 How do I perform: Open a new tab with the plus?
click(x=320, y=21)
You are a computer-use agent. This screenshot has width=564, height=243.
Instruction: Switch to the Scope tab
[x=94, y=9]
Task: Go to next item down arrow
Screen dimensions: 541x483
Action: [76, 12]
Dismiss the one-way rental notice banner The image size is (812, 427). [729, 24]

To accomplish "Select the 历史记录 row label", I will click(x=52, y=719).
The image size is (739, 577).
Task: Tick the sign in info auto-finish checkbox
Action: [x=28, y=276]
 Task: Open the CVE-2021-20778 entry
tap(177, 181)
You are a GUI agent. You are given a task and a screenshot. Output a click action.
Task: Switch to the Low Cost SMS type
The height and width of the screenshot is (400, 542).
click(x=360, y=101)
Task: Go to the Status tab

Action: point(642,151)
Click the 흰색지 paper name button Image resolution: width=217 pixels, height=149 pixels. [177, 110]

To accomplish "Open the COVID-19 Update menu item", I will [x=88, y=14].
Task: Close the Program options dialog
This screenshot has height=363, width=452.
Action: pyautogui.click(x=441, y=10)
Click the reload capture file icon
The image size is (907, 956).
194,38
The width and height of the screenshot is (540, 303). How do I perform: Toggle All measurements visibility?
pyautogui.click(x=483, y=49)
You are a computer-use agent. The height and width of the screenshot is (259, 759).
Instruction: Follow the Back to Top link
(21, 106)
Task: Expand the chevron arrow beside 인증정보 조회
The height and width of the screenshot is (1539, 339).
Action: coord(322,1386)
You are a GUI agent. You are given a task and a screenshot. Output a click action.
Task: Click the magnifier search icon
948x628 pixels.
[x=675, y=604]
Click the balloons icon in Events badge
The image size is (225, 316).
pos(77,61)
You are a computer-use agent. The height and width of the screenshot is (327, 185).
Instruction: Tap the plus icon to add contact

□ □ □ □ □

WHAT IS BEING ASKED >>
When a line of the entries contains the word "computer", it counts toward the total; reply with that total alone.

RESPONSE TO THE TASK >>
3